● Stated problem 1
Repeat the stretch of the page on Kenya's integrated payroll and personnel database from "INTEGRATED PAYROLL AND PERSONNEL DATABASE- (IPPD)" through "of the payroll.", switching "erratic" to "unreliable".

START Excerpt provided

INTEGRATED PAYROLL AND PERSONNEL DATABASE
Ministry of State For Public Service
Kenya

The Problem

INTEGRATED PAYROLL AND PERSONNEL DATABASE- (IPPD)
Overview
An in-house developed automated and computer based data management system that integrates payroll and personnel data for the entire civil service workforce, including the Teachers Service Commission. A radical departure from slow, erratic, disjointed manual methods that had been in use previously. It integrates four functional components; Complement Control, Payroll Administration, Budget, Education and Skills Inventory. Notable gains include accuracy, timeliness, elimination of staff fatigue, querry features and generation of by products, and safeguarding of funds leaked through fraudulent manipulation of the payroll.
The Problem
The civil service payroll in Kenya maintains a workforce that has varied at the highest in 1994 when it reached 250,000; and 187,000 in recent years. Until 1995, Payroll administration was by manual means i.e. where CARDEX and registers were used and all entries and amendments were done by hand. Range of activities included introducing, updating of Bio data of civil servants to also reflect transfers, promotions, change of marital status, new qualifications, job titles, and age, among numerous other data. All the necessary calculations were done by pen and calculators. This system was replicated in all the Ministries and controlled centrally from the Ministry of State for Public Service.

END Excerpt provided

● Stated problem 2
How many lines of the rows below contain the string "Click"? Case counts; give only the number.

START Records provided

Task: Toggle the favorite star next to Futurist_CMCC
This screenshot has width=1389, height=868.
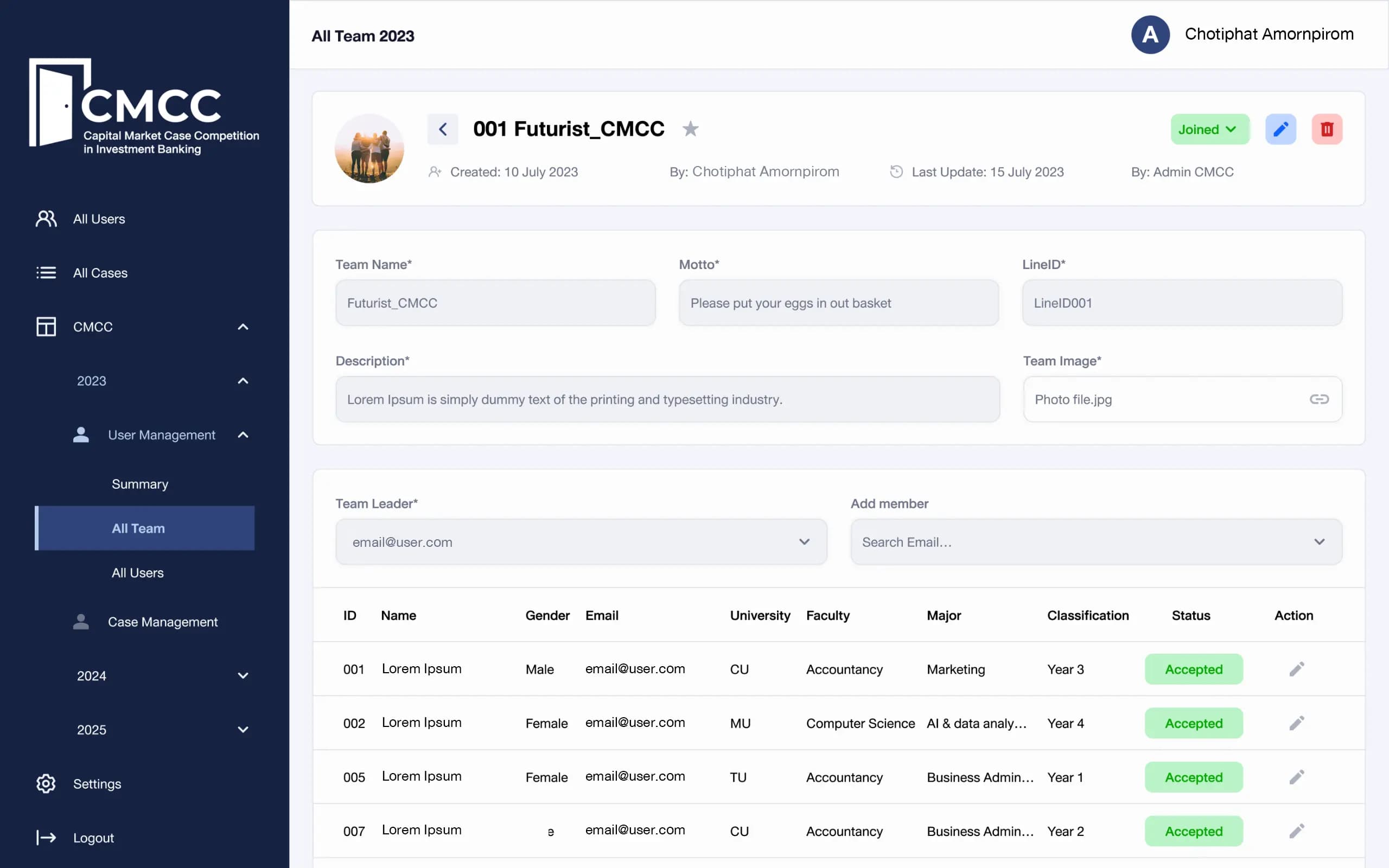Action: tap(690, 129)
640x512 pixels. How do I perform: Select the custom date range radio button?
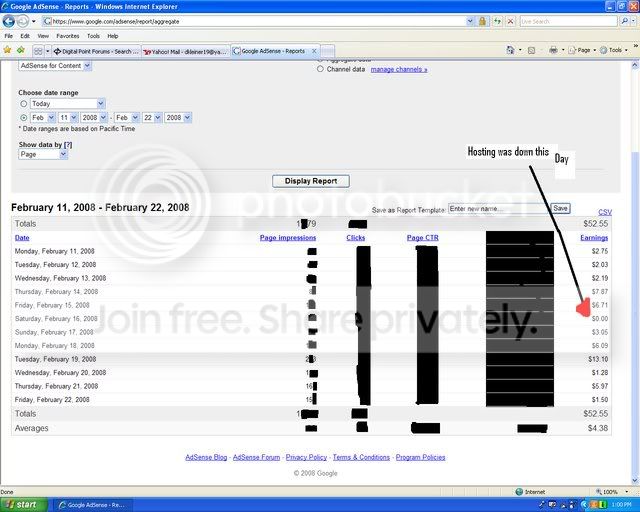(x=24, y=118)
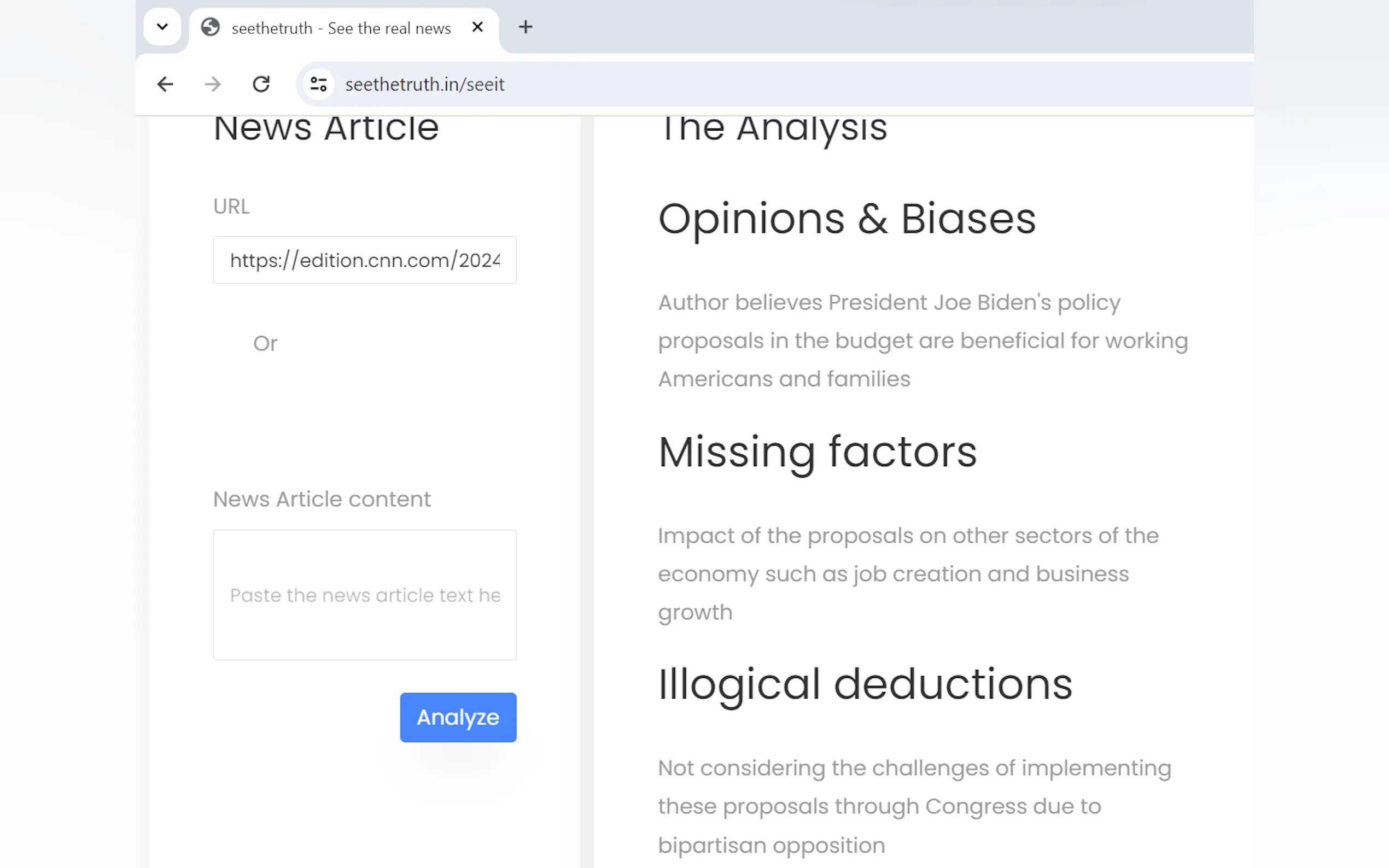Viewport: 1389px width, 868px height.
Task: Click the Missing factors heading
Action: tap(816, 453)
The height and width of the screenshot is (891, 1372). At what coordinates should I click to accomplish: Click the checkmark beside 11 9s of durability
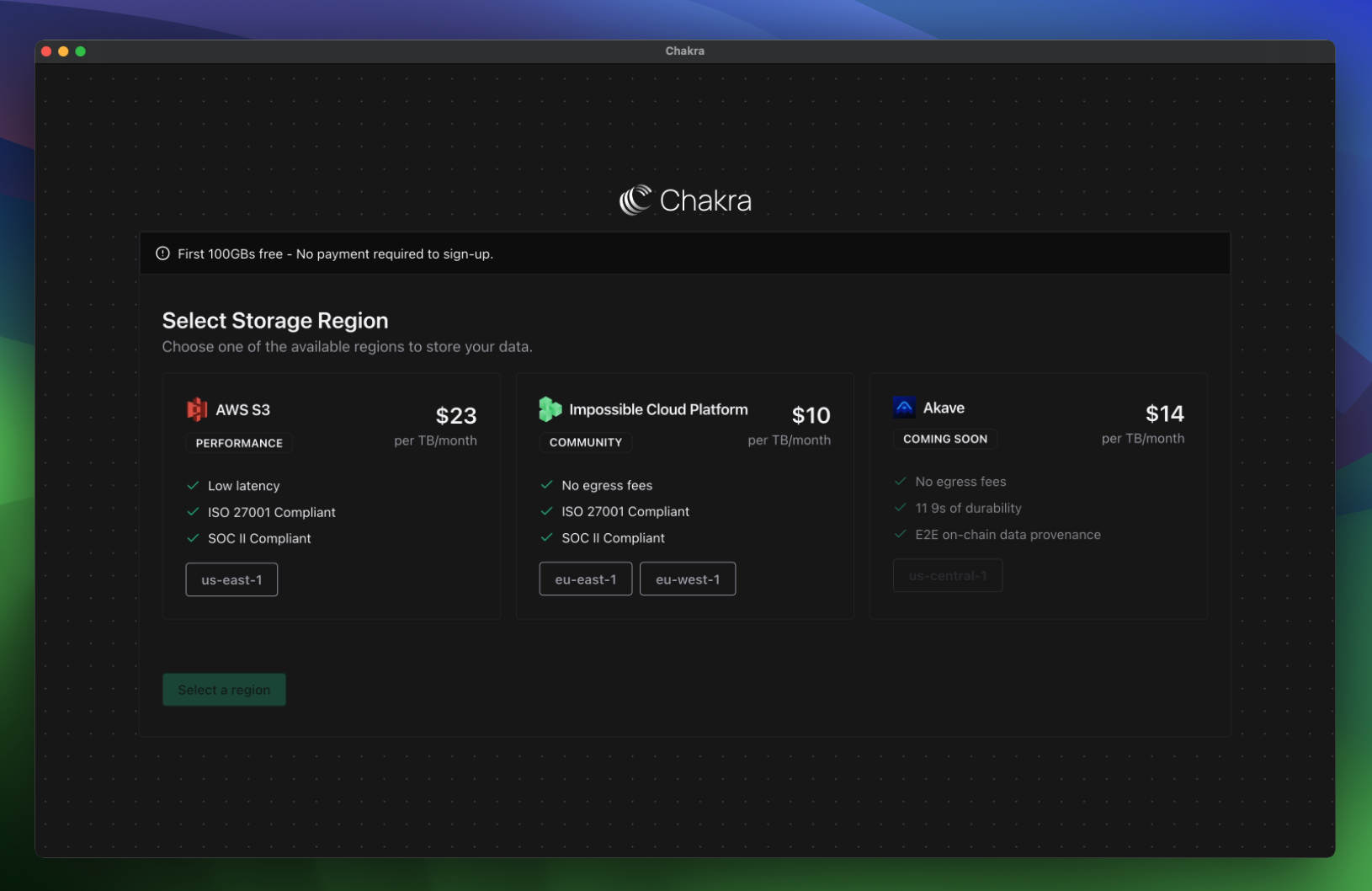(900, 508)
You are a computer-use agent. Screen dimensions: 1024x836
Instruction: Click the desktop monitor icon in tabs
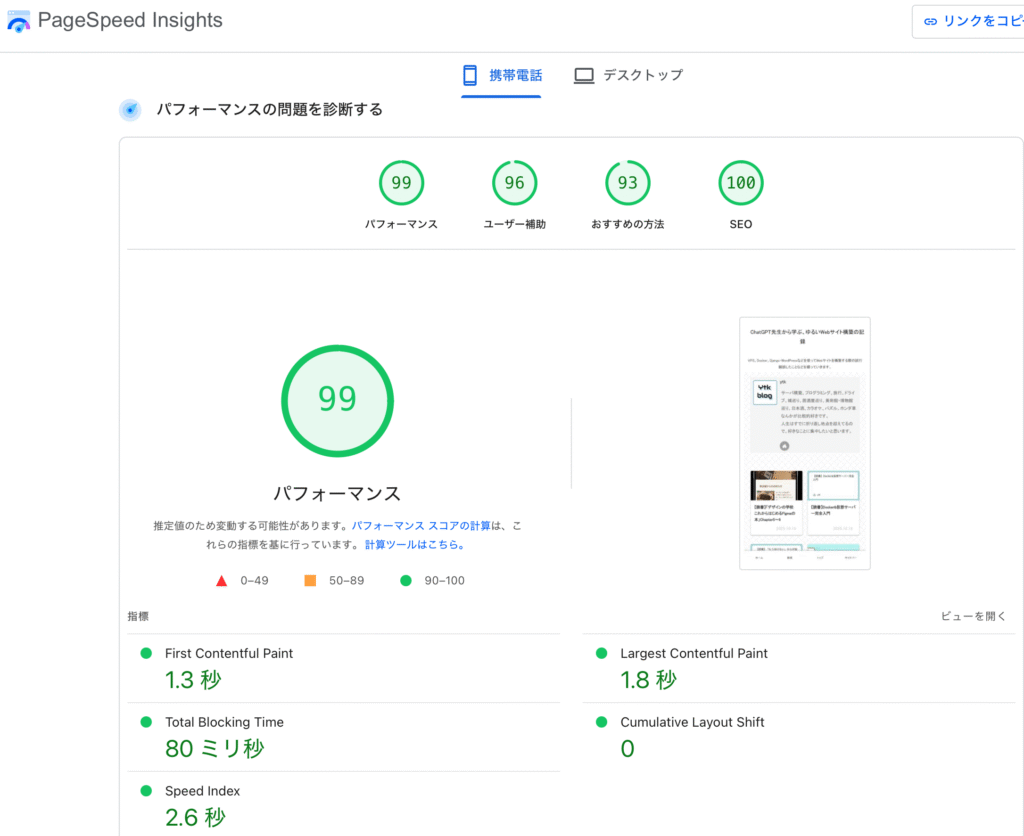coord(584,75)
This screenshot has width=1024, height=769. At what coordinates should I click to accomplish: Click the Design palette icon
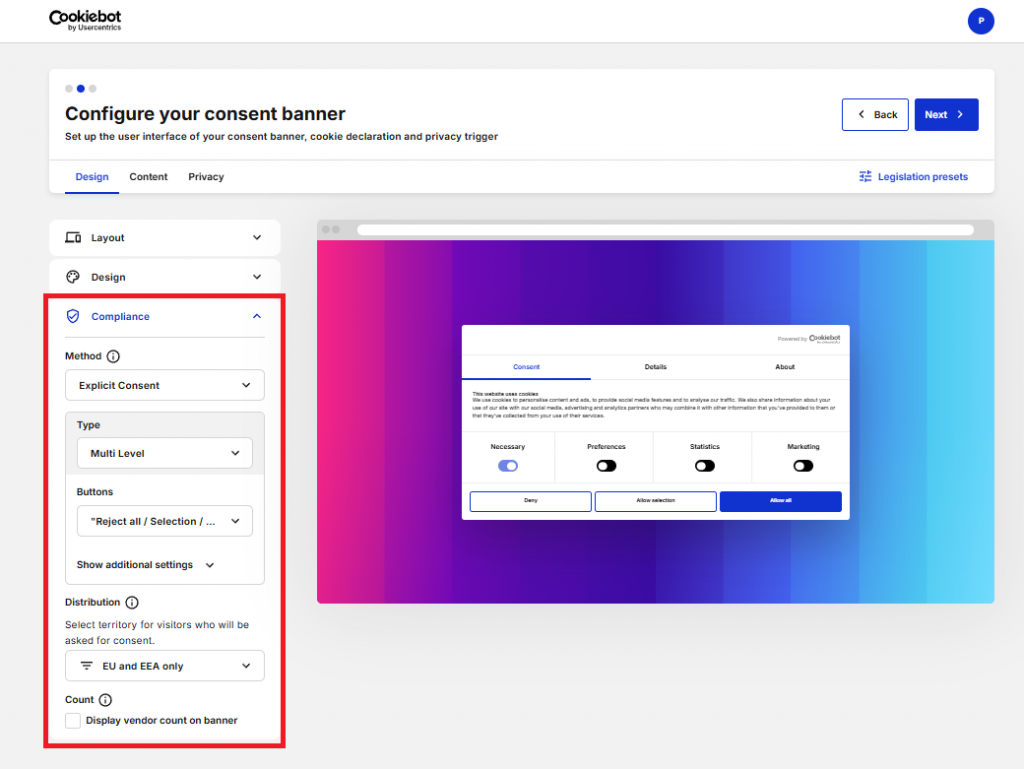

END Records provided

● Task result 1
INTEGRATED PAYROLL AND PERSONNEL DATABASE- (IPPD)
Overview
An in-house developed automated and computer based data management system that integrates payroll and personnel data for the entire civil service workforce, including the Teachers Service Commission. A radical departure from slow, unreliable, disjointed manual methods that had been in use previously. It integrates four functional components; Complement Control, Payroll Administration, Budget, Education and Skills Inventory. Notable gains include accuracy, timeliness, elimination of staff fatigue, querry features and generation of by products, and safeguarding of funds leaked through fraudulent manipulation of the payroll.

● Task result 2
4